Physical AI (for Robots … in Space)
Some of the most exciting recent accomplishments of AI in physical space have come from robotics.
Spatial AI isn’t synonymous with “physical AI,” although they’re related. Physical AI takes into account more of the material and physical properties of everyday space – involving models of solid objects, gravity, and everyday Newtonian physics, and all the associated practical problems it’s intended to solve. Can we build robots to perform tasks that humans can?
Roboticists build and program machines that move and navigate through space, often transporting goods in the process. From consumer vacuum cleaners to industrial robotic arms, robot dogs, autonomous vehicles (self-driving cars) and drones, and today, humanoid robots, each machine has its own abilities and jobs to do, and thus it “understands” the space around itself differently from other robots.

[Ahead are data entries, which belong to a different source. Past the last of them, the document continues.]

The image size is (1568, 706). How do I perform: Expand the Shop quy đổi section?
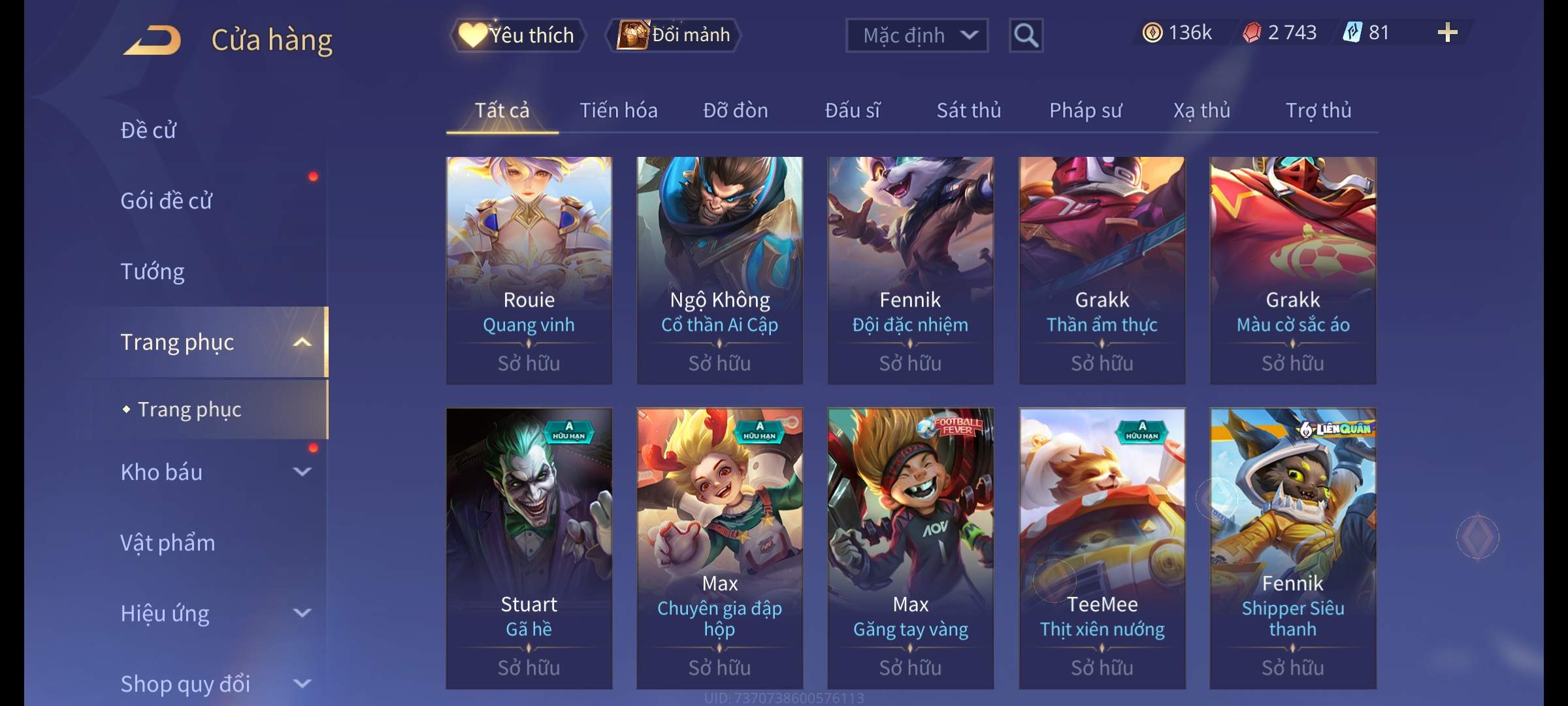(302, 683)
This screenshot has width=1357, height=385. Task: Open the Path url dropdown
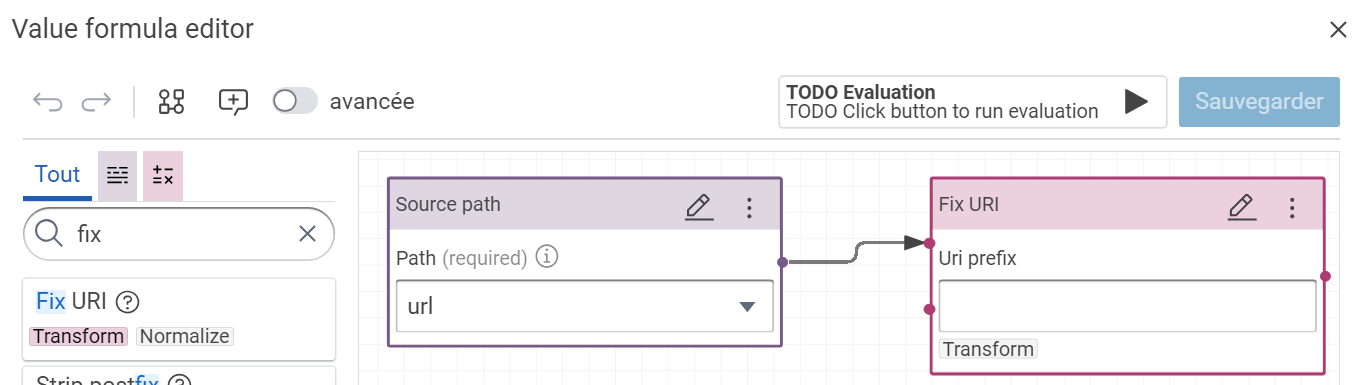pos(585,306)
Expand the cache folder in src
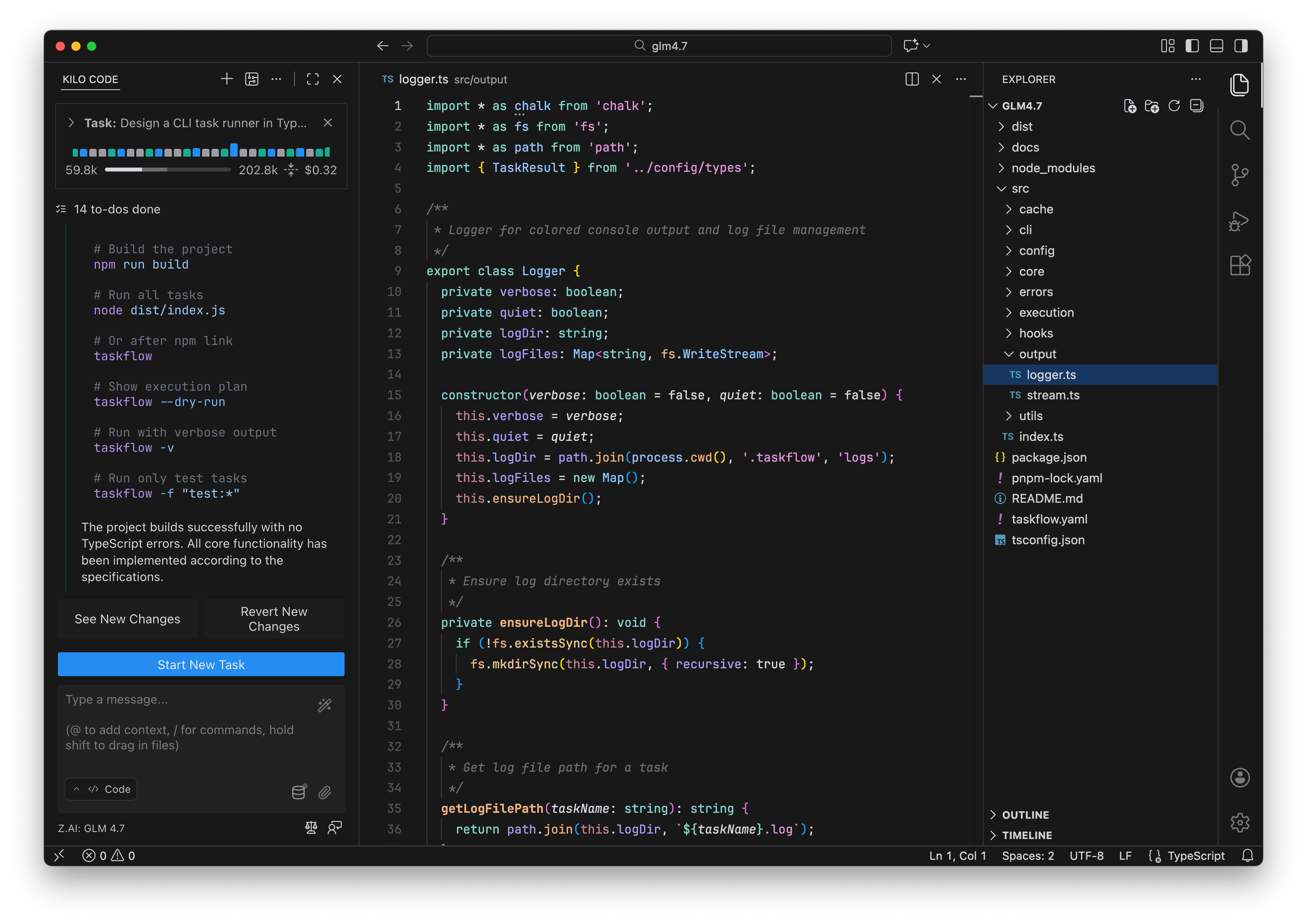The width and height of the screenshot is (1307, 924). [x=1036, y=209]
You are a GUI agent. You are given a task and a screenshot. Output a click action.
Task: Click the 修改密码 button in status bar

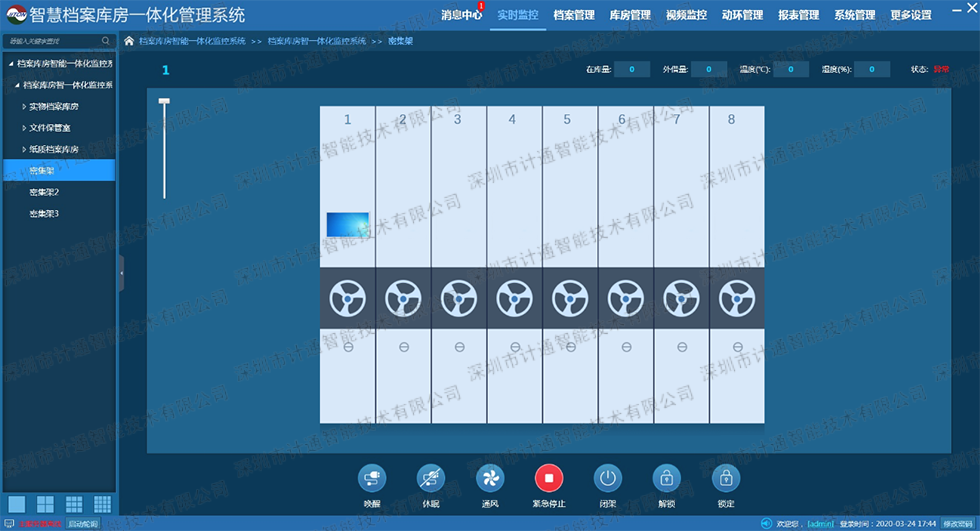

In addition to way-finding techniques, roboticists may use classes of algorithms like “path planning” to determine a robot’s route or “motion planning” to compute the movements it must make to (1) move a package from cart to conveyer and (2) avoid bumping into anything solid.
If we were to design a robot for delivering packages through the sidewalks of New York City and another for the streets and casinos of Las Vegas, what capabilities would we endow them with? Flight, perhaps? What navigation rules would we teach them? Would we distinguish such rules by city, or would we write more general rules? Does the spatial reasoning needed for a self-driving car differ significantly from that of an autonomous flying drone?
Roboticists have been wrestling and achieving remarkable results with these questions for decades. And with companies like Boston Dynamics, Agility Robotics, Unitree, Honda, and Figure making breakthroughs almost every day, most of the AI being developed for spatial purposes is exactly for this, for robots – of varying degrees of autonomy – navigating physical environments.